Note: All movie descriptions came from Netflix.com.

9 comments:

  1. Oh so much to say....

    First off, Yay for Born into Brothels! What a heartwrenching film. Sunshine Cleaning was more than I expected it to be. 40 Days and 40 Nights was a bit too cutesy for me, but still was funny. Miss Pettigrew Lives for a Day made me fall in love with Frances McDormand all over again.

    I didn't like the book Atonement; actually I didn't even finish reading it so I stayed away from the film. Glad I did! I really loved the color in Coraline. Have you read the book? If not, you should.

    ReplyDelete
  2. oh I've watched Born into Brothels, almost forgot about that. Definitely heartbreaking!

    ReplyDelete
  3. I haven't seen any really good movies lately, but I did enjoy a few of those you mentioned in the past!

    ReplyDelete
  4. I like Sunshine Cleaning and Miss Pettigrew too. I disagree with you about Atonement. I thought it was excellent, though thoroughly depressing. I was impressed with the quality of the acting and the story is hard to forget. And Audrey Tautou! I want to see Priceless.

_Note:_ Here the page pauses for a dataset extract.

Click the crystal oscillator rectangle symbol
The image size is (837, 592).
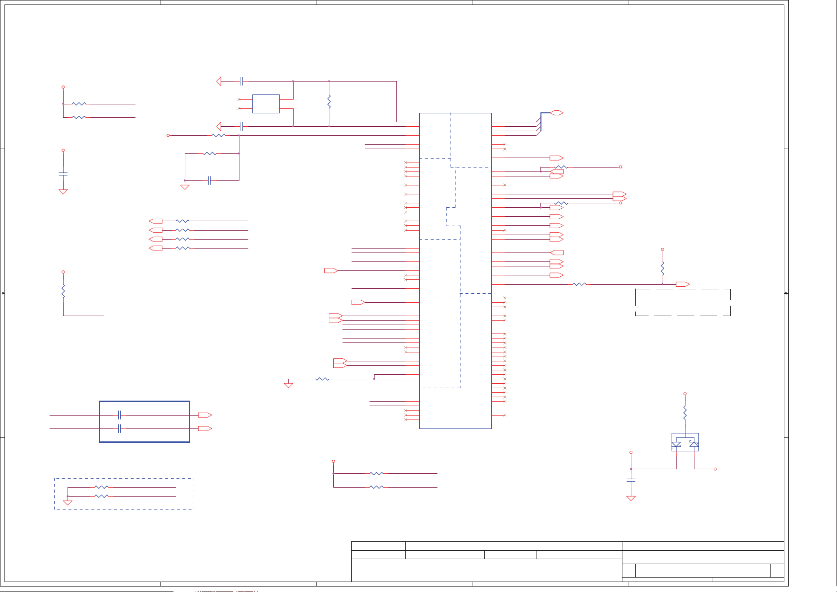tap(266, 104)
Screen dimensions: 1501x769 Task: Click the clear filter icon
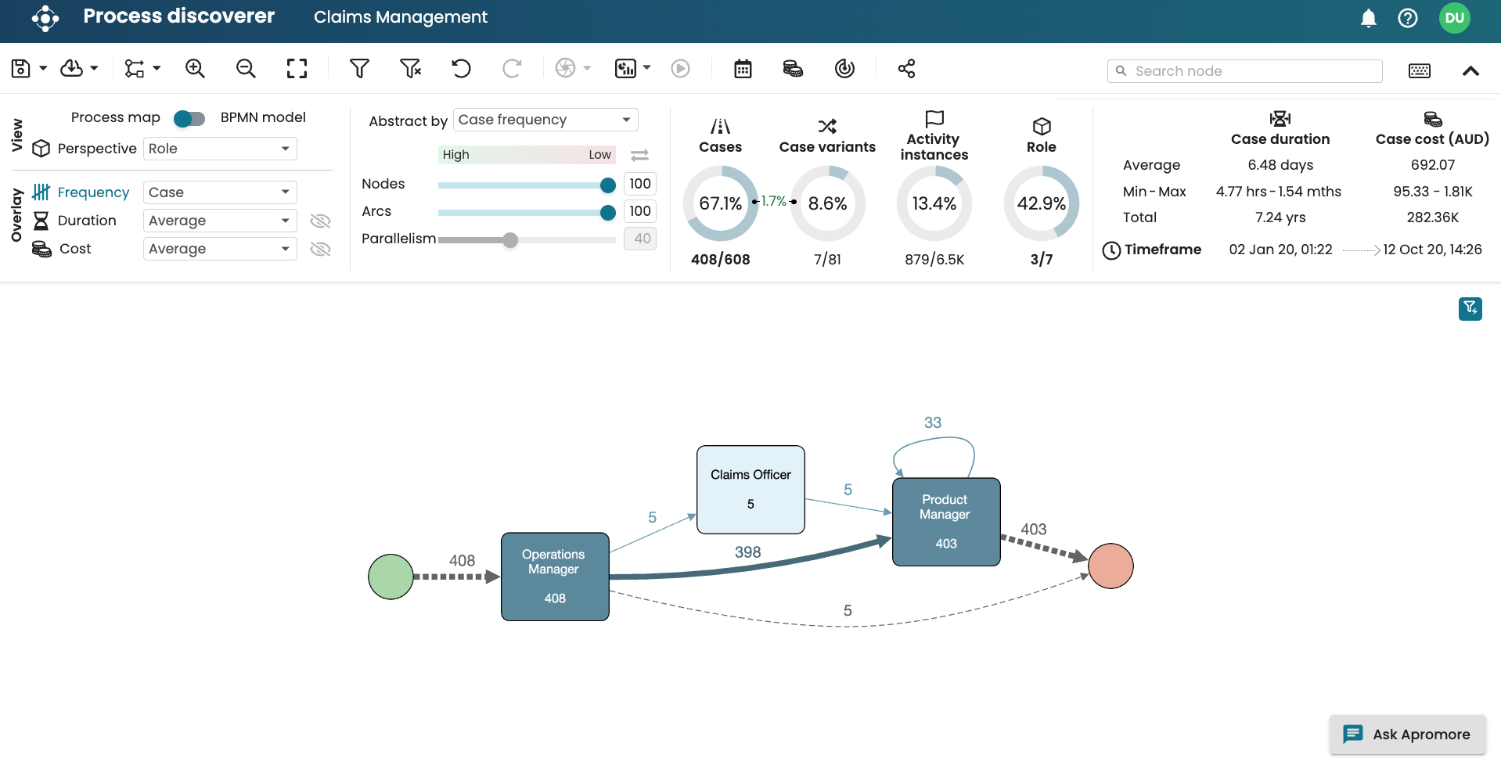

    http://laughingstars.net

    ReplyDelete
  5. I always love to see what you think about your movies for the month!! I'm going to be looking for a couple of these at the library tomorrow!

    ReplyDelete
  6. You've seen some good ones and a few I haven't seen which I will add to my Netflix cue.

    ReplyDelete
  7. Wow, lots of movies! I had a similar experience with Atonement. The book was a DNF for me, and I went to the movie hoping I would like it, but more or less didn't!

    We saw 2 movies this month I can remember (!) and like them both: Howard's End, and Strictly Ballroom.

    ReplyDelete
  8. I love happening upon your blog when it's Movie Night! From your reviews, I am listing Brothels, Pettigrew and Sunshine. Still have Traitor and It Could Happen to You listed from my last visit and haven't managed to find them yet.

    ReplyDelete
  9. I felt the same way about both Coraline and Miss Pettigrew Lives For a Day. And I loved Ciaran Hinds in MPLFAD! He is so great.